## DOCUMENT SECTION
Lightweight and Powerful Workflow Engine
Dagu is a lightweight workflow engine that comes with a Web UI. Define workflows in a simple, declarative YAML format and run existing scripts or tools without modification. It natively supports shell commands, Docker containers, Kubernetes Jobs, SSH commands, and more.
Start with one self-contained binary and file-backed state. No DBMS or message broker is required, and you can add queues, workers, MCP, or AI-agent steps only when your workflows need them.
Motivation
In complex systems often have implicit dependencies between jobs. When there are hundreds of cron jobs on a server, it can be difficult to keep track of these dependencies and to determine which job to rerun if one fails. It can also be a hassle to SSH into a server to view logs and manually rerun shell scripts one by one. Dagu aims to solve these problems by allowing you to explicitly visualize and manage pipeline dependencies as a DAG, and by providing a web UI for checking dependencies, execution status, and logs and for rerunning or stopping jobs with a simple mouse click.
There are many existing tools such as Airflow, Prefect, and Temporal, but many of these require you to write code in a programming language like Python to define your DAG. For many systems, there may already be complex jobs with hundreds of thousands of lines of code. Adding another layer of complexity on top of these codes can reduce maintainability. Dagu was designed to be easy to use, self-contained, and require no coding, making it ideal for small teams.

## PROVIDED INFORMATION

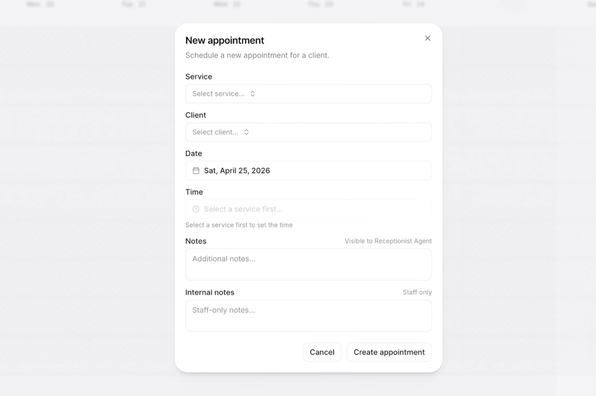
Task: Open the Select client dropdown
Action: [309, 132]

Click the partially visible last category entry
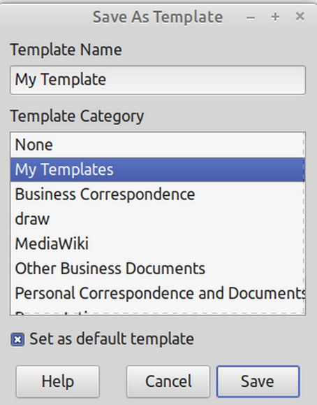point(157,311)
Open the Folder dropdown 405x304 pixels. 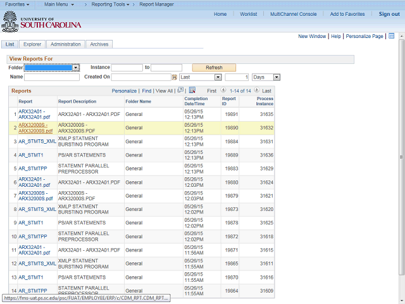(x=75, y=67)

## PROBLEMS TO WORK ON
(a) In the Dagu overview, what format are workflows defined in?
(b) Rewrite the paragraph of the Dagu overview that begins "There are many existing tools" as a short bulleted list that keeps its main facts.
(c) For each statement, say yes or no according to the Dagu overview, and quote the words that decide it.
(i) Dagu needs a message broker to run.
(ii) Dagu natively supports Kubernetes Jobs.
(iii) Existing scripts must be modified before Dagu can run them.

## ANSWER LIST
(a) A simple, declarative YAML format.

(b)
- Existing tools such as Airflow, Prefect, and Temporal often require writing code, for example in Python, to define a DAG.
- Many systems already have complex jobs with hundreds of thousands of lines of code.
- Adding another layer of complexity on top of that code can reduce maintainability.
- Dagu is designed to be easy to use, self-contained, and to require no coding.
- This makes it ideal for small teams.

(c)
(i) No: "No DBMS or message broker is required"
(ii) Yes: "It natively supports shell commands, Docker containers, Kubernetes Jobs, SSH commands, and more."
(iii) No: "run existing scripts or tools without modification"